(Dataset records)

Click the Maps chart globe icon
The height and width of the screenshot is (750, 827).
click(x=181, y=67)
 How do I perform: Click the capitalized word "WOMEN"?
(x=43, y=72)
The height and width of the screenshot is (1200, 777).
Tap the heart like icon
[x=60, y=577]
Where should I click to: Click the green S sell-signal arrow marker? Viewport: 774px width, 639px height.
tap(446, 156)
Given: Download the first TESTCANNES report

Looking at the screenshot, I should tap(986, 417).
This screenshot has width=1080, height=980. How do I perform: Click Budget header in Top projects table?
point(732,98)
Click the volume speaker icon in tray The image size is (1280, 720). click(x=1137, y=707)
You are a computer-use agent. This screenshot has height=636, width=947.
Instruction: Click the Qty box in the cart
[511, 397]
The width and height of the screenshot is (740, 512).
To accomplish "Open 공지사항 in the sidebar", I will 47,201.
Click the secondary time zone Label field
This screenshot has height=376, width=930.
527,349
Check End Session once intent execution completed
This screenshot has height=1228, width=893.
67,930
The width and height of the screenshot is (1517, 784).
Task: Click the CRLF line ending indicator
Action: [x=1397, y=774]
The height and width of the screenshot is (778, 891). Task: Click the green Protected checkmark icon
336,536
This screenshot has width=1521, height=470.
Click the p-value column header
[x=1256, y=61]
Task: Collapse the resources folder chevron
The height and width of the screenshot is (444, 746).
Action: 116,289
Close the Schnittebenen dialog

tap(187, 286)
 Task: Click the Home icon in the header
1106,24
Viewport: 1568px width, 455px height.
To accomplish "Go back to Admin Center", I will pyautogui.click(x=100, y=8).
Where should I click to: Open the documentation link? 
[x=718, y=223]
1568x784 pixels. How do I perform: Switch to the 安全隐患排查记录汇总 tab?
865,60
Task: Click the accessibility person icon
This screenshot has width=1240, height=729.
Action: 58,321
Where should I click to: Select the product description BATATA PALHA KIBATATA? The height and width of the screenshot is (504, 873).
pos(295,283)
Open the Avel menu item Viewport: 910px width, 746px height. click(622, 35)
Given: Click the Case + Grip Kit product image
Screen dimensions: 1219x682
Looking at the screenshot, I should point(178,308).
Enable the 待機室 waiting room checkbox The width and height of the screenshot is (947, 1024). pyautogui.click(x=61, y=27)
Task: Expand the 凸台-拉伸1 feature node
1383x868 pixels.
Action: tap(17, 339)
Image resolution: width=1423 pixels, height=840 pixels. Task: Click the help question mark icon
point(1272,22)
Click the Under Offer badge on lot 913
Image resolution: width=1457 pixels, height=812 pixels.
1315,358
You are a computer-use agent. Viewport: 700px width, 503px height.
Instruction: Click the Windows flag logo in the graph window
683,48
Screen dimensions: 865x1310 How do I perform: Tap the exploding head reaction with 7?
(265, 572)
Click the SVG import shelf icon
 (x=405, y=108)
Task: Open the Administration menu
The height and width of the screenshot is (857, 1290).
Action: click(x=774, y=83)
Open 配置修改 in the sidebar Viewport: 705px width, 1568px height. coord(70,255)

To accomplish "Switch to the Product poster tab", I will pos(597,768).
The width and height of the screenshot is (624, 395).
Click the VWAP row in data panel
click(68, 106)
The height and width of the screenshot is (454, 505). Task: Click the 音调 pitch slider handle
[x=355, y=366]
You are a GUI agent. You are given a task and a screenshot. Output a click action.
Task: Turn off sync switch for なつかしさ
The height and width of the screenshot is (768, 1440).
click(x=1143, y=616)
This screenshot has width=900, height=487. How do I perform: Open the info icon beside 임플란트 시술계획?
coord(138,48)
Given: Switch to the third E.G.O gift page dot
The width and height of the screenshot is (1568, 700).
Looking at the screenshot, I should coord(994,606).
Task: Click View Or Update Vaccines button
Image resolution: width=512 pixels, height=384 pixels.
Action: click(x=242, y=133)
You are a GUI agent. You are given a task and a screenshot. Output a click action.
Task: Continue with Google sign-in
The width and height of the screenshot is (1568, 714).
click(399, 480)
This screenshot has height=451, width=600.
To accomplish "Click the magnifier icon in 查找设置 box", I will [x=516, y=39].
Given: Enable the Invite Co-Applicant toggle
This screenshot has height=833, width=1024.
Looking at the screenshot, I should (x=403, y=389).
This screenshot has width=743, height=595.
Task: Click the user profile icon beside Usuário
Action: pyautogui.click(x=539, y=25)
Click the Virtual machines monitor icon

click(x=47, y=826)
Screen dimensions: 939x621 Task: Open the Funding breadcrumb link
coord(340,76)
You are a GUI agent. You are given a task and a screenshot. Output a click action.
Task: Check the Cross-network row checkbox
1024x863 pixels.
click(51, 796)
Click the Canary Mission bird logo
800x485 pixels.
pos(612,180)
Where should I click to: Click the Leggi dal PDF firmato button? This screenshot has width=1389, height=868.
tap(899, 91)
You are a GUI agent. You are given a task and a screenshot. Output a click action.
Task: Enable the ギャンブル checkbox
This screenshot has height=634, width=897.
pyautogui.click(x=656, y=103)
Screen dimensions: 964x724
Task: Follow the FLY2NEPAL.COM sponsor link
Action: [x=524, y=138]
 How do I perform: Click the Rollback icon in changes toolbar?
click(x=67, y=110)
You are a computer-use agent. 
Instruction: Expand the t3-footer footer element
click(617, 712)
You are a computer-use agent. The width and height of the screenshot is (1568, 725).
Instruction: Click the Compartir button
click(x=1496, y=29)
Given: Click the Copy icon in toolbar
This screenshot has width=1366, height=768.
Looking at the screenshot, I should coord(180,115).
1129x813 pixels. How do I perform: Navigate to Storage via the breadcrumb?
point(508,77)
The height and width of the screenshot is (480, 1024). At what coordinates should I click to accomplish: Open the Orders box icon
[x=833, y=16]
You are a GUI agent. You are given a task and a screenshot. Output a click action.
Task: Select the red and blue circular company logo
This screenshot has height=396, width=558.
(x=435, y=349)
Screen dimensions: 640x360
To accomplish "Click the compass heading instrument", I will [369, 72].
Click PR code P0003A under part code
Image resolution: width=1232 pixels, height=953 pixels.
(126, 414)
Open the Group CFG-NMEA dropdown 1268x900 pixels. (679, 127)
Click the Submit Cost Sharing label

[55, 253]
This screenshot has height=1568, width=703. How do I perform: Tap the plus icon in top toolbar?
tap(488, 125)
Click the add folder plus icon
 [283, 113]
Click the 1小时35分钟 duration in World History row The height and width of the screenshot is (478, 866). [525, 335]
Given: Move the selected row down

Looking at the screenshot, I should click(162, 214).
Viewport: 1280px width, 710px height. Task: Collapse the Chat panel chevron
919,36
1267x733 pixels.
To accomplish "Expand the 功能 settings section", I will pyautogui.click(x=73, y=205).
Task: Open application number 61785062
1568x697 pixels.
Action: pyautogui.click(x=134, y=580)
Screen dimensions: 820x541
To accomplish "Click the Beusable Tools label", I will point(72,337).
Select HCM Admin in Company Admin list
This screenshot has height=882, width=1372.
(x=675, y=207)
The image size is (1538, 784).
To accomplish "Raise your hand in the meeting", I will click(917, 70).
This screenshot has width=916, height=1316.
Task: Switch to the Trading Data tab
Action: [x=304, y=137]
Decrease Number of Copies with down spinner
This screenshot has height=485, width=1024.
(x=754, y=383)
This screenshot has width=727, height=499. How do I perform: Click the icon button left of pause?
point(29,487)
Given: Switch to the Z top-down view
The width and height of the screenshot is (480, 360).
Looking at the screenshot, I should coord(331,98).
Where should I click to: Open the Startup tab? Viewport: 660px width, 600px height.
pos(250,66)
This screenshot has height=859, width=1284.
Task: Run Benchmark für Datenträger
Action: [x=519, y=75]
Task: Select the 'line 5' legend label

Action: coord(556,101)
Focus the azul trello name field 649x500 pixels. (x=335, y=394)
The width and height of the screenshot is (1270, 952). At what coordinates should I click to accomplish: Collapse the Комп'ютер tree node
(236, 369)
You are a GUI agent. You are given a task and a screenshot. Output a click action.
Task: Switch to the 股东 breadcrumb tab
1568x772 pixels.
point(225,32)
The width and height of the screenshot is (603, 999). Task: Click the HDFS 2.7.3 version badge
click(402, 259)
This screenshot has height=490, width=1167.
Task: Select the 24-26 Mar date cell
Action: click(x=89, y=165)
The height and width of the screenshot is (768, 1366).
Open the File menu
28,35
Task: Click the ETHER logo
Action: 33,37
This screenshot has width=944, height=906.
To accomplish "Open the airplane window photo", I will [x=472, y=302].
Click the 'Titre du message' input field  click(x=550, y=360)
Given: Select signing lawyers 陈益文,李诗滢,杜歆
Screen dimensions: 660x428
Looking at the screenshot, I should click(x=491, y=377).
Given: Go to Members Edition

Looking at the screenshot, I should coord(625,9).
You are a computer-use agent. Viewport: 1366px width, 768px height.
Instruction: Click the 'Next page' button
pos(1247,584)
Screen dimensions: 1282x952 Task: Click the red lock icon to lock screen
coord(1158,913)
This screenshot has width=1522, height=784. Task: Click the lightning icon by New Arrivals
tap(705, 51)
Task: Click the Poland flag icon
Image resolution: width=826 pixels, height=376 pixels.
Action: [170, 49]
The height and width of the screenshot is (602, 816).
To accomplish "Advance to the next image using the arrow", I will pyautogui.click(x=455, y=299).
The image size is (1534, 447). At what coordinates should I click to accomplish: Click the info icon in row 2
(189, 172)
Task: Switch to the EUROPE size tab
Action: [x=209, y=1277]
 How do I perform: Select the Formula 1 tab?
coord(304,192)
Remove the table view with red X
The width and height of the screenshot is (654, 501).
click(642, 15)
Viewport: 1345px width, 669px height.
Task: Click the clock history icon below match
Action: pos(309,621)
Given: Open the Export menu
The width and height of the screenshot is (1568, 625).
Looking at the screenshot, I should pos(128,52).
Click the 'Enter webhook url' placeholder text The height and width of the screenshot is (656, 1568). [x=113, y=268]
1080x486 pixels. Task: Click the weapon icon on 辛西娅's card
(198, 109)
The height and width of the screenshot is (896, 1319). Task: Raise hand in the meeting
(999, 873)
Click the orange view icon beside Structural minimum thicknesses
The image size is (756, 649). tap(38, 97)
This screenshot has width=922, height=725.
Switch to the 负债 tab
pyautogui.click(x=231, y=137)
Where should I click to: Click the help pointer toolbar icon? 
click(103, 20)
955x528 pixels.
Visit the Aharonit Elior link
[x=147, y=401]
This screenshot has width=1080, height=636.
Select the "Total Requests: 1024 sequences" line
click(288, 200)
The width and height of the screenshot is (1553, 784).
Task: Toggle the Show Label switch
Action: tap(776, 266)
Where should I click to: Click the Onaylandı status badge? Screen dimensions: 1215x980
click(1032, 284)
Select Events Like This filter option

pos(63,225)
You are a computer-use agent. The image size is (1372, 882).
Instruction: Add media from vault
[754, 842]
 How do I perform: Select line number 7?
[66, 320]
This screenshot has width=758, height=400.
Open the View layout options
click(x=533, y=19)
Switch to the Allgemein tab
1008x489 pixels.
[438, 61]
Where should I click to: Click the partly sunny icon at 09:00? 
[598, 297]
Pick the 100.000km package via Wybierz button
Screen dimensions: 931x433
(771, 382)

(End Dataset records)

Assignment – What lines in the records above include the string "computer"? Copy each one.

Solution for this exercise –
You are a computer-use agent. This screenshot has height=636, width=947.
You are a computer-use agent. Viewport: 700px width, 503px height.
You are a computer-use agent. 
You are a computer-use agent. The width and height of the screenshot is (1568, 725).
You are a computer-use agent. Viewport: 1366px width, 768px height.
You are a computer-use agent. The image size is (1372, 882).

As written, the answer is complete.